To do.
Repeat word for word the lines from the top of the records through the line containing "Task: Expand the", and skip the pictures.
○ ○ ○ ○
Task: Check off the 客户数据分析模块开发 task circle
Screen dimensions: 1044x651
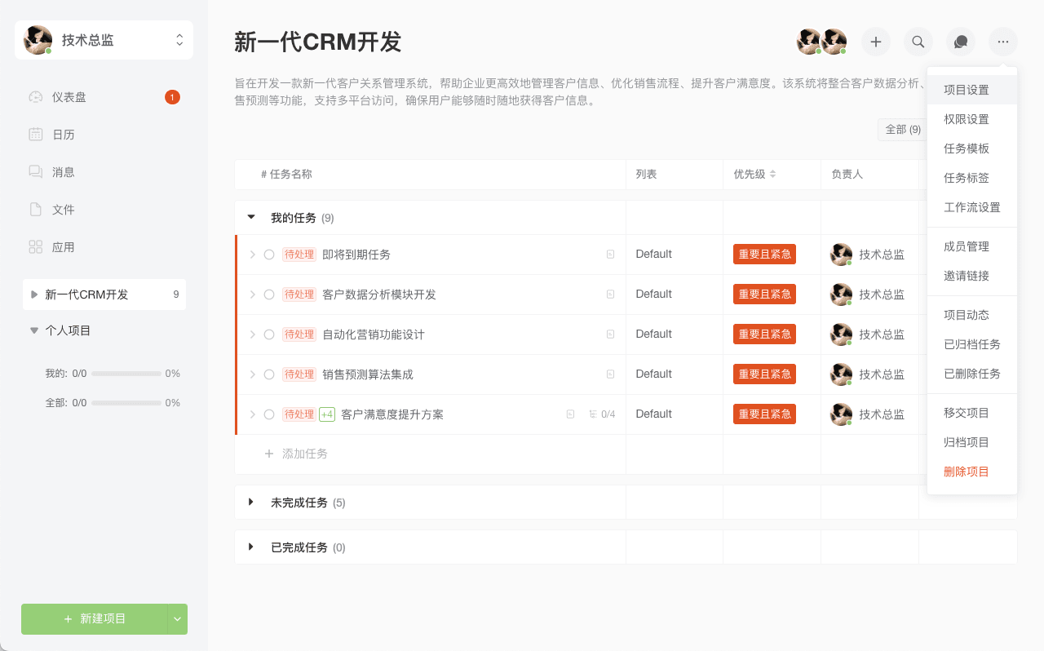Action: (269, 295)
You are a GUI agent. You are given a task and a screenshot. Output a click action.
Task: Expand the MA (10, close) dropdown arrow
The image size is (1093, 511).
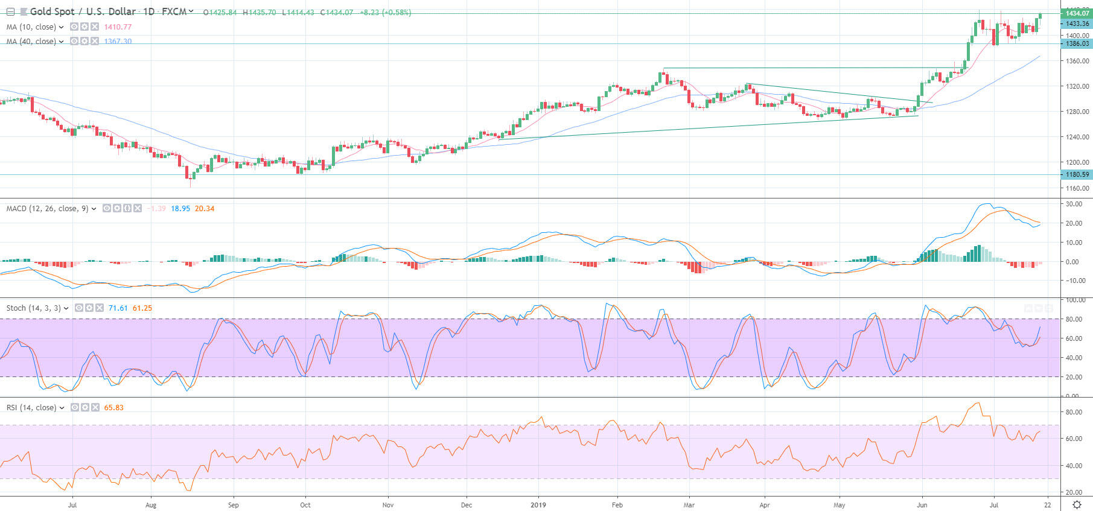[x=62, y=27]
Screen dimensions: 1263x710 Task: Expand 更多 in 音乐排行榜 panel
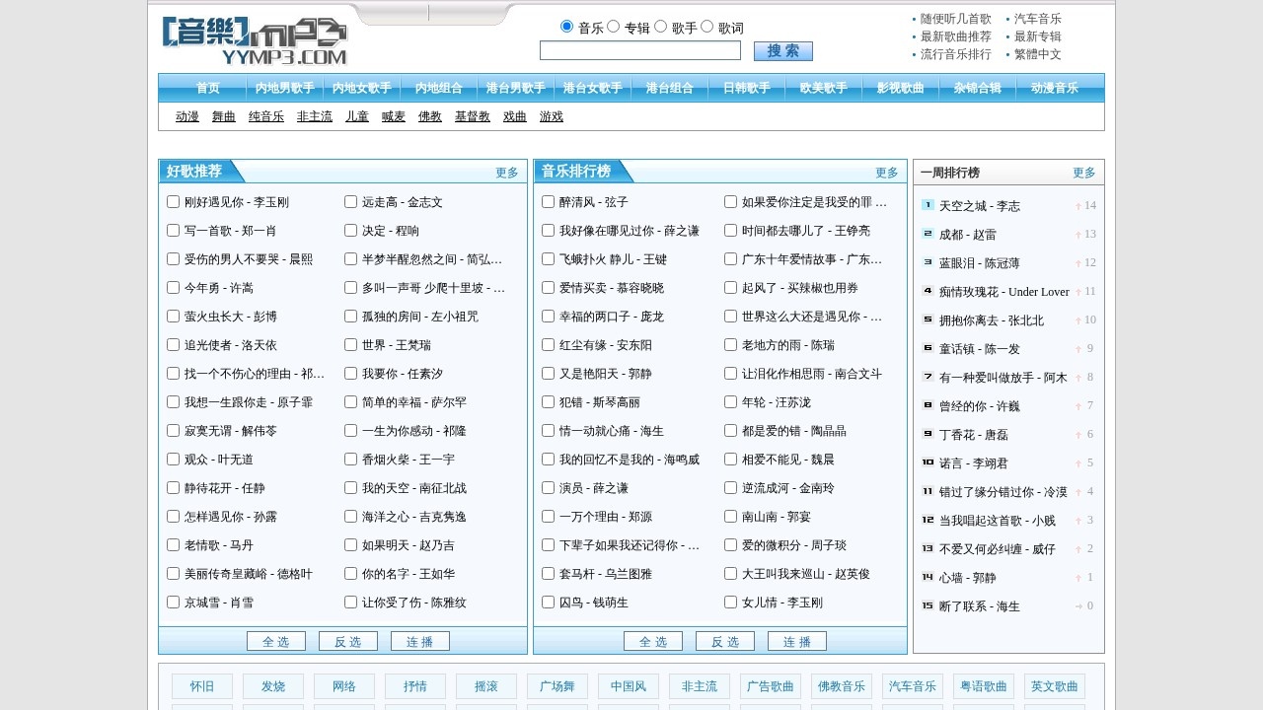[x=886, y=173]
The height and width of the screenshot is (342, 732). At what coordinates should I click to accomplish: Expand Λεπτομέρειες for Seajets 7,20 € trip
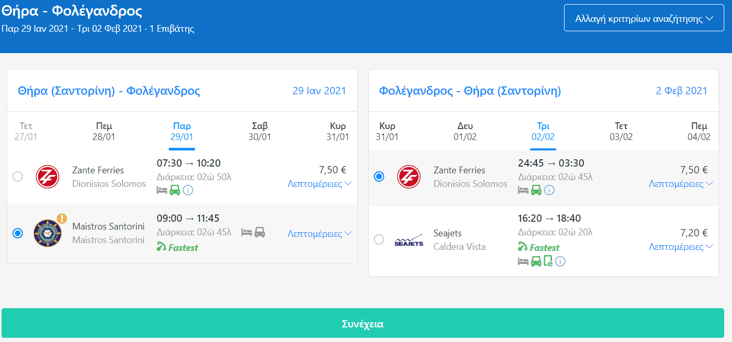(x=681, y=247)
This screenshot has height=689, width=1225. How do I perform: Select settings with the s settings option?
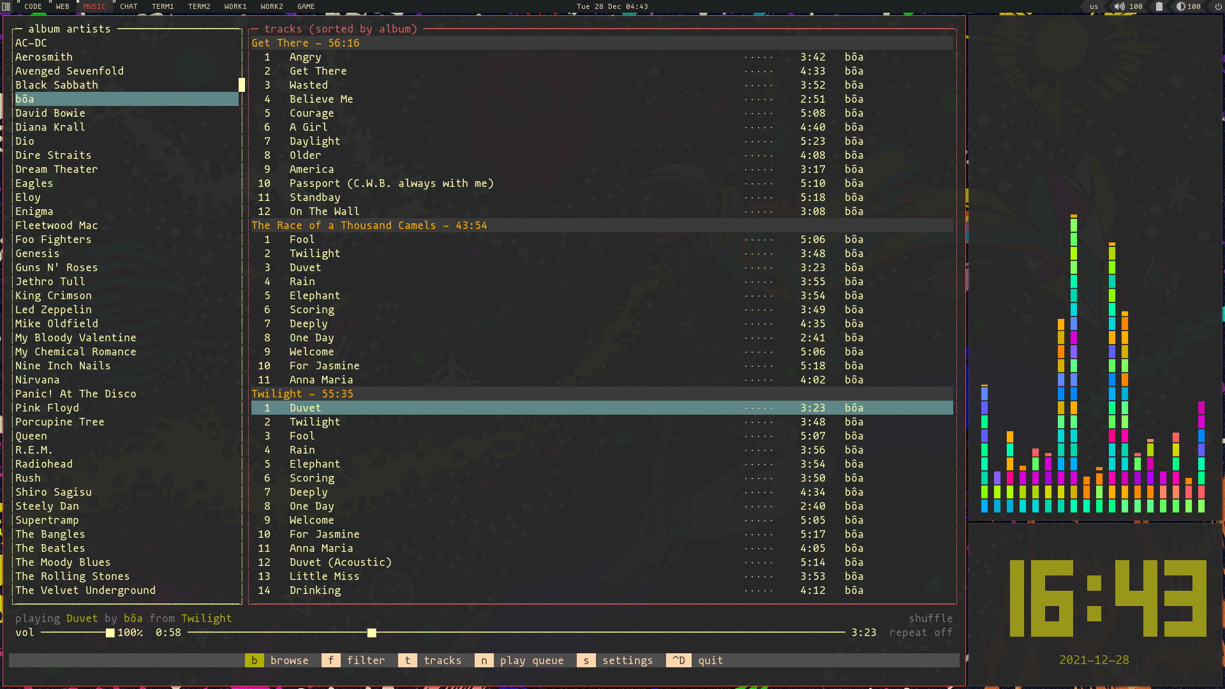(628, 660)
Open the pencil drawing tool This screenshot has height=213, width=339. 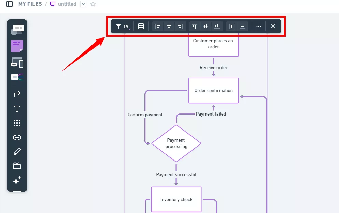(x=17, y=151)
○ ○ ○ ○
Your response.
Task: Check off the 客户数据分析模块开发 task circle
Screen dimensions: 1044x651
Action: (269, 295)
You are a GUI agent. You are given a task and a screenshot. Output a click action.
Task: Expand the MA (10, close) dropdown arrow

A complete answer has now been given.